> _What is needed_:
Swap "title" for "heading" throughout the listing below, and write out every line again with nothing else changed.

> _Available data_:
····················
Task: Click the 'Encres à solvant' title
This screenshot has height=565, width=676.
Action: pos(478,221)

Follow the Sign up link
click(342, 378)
····················
> _Exercise answer_:
Task: Click the 'Encres à solvant' heading
This screenshot has height=565, width=676.
Action: pos(478,221)

Follow the Sign up link
click(342, 378)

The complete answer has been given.